(Items from a dataset)

----

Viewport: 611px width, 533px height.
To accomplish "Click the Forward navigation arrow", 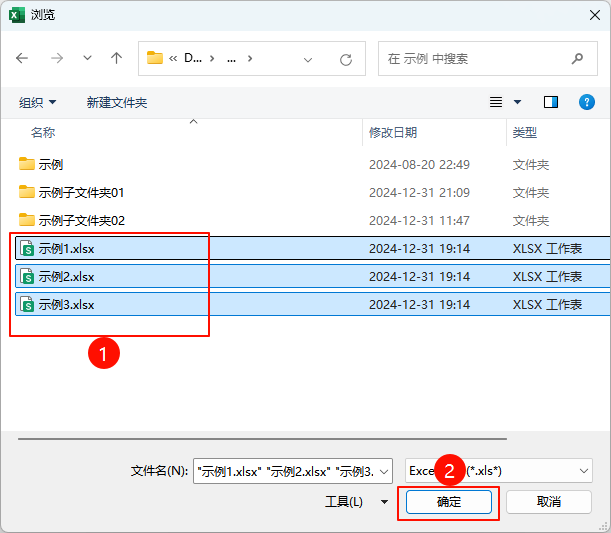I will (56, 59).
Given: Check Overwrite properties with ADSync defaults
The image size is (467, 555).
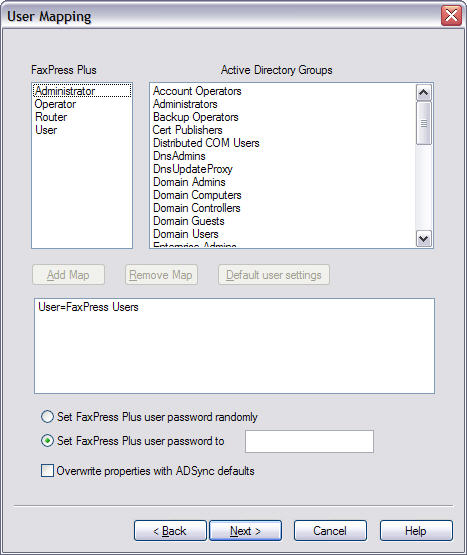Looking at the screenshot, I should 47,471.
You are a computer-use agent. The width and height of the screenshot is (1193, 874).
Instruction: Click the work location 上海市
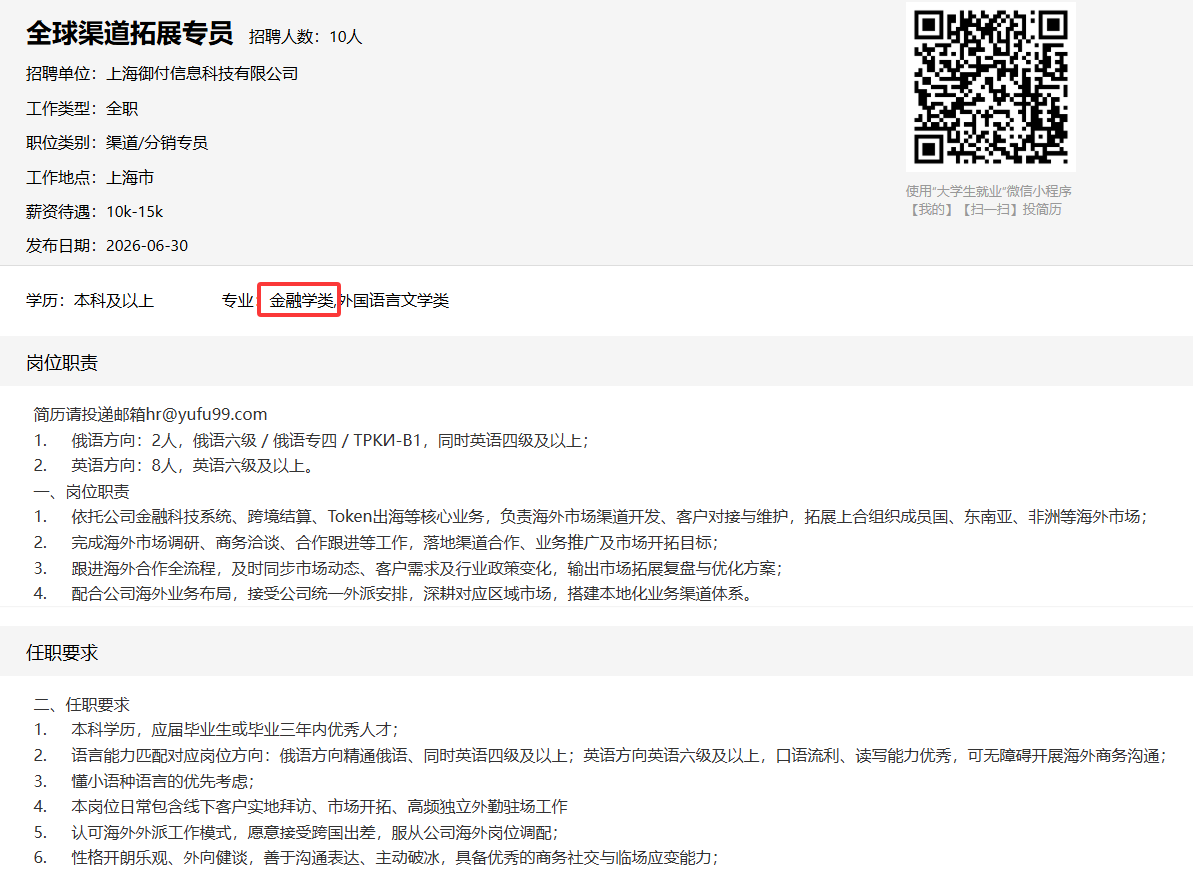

----

WHAT IS REQUIRED.
Working from the entries above, return all lines that contain "height".

EXPECTED ANSWER.
Viewport: 611px width, 533px height.
You are a computer-use agent. The width and height of the screenshot is (1193, 874).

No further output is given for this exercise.